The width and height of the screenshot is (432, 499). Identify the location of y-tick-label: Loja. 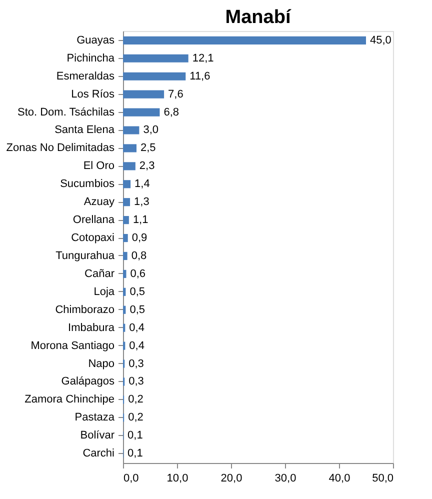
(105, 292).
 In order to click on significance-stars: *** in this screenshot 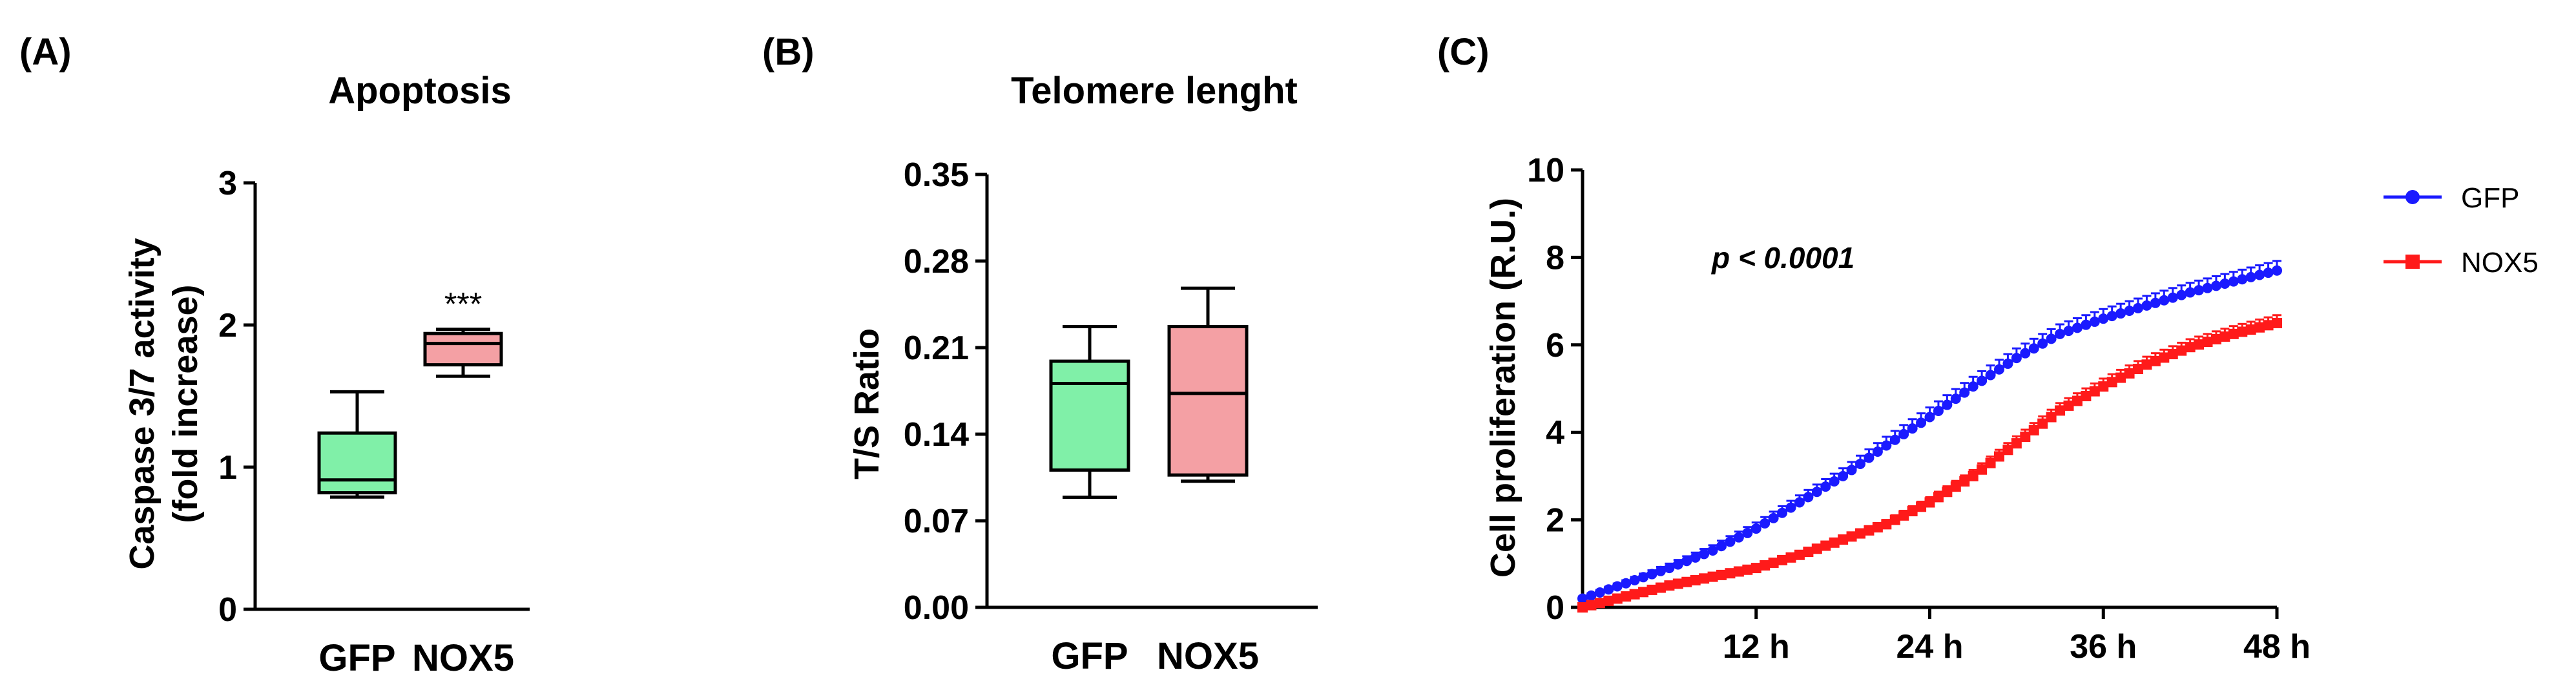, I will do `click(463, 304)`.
...
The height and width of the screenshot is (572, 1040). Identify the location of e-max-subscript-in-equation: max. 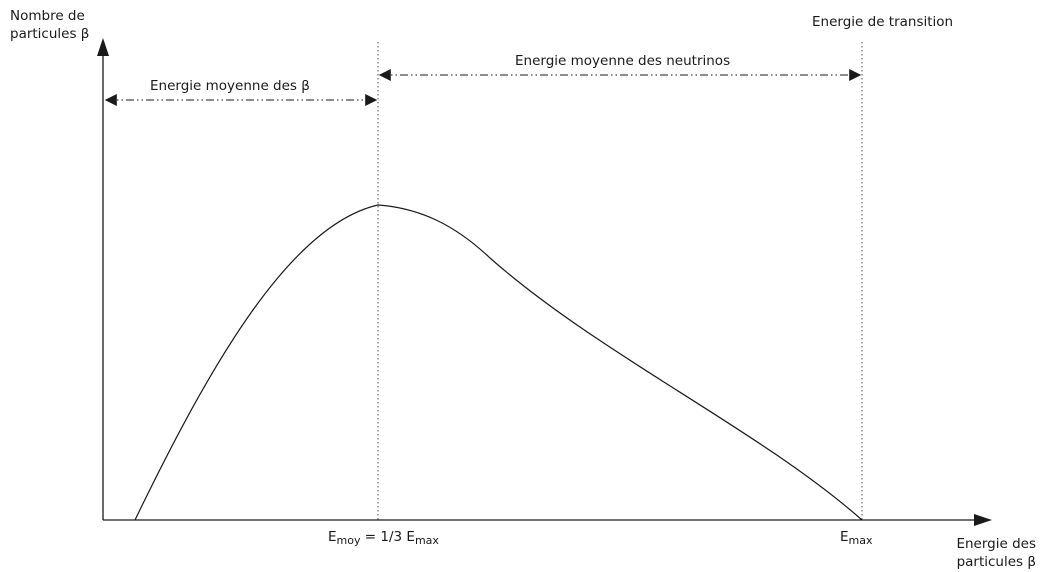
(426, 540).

**TASK REQUIREMENTS**
Could you restate the records from the line with "The height and" up to and including the line with "(426, 540).", requests included, adjusting every coordinate in the answers by adding -134 and leaving the pictures out?

**RESULT OF THE TASK**
The height and width of the screenshot is (572, 1040). Identify the location of e-max-subscript-in-equation: max. 
(292, 406).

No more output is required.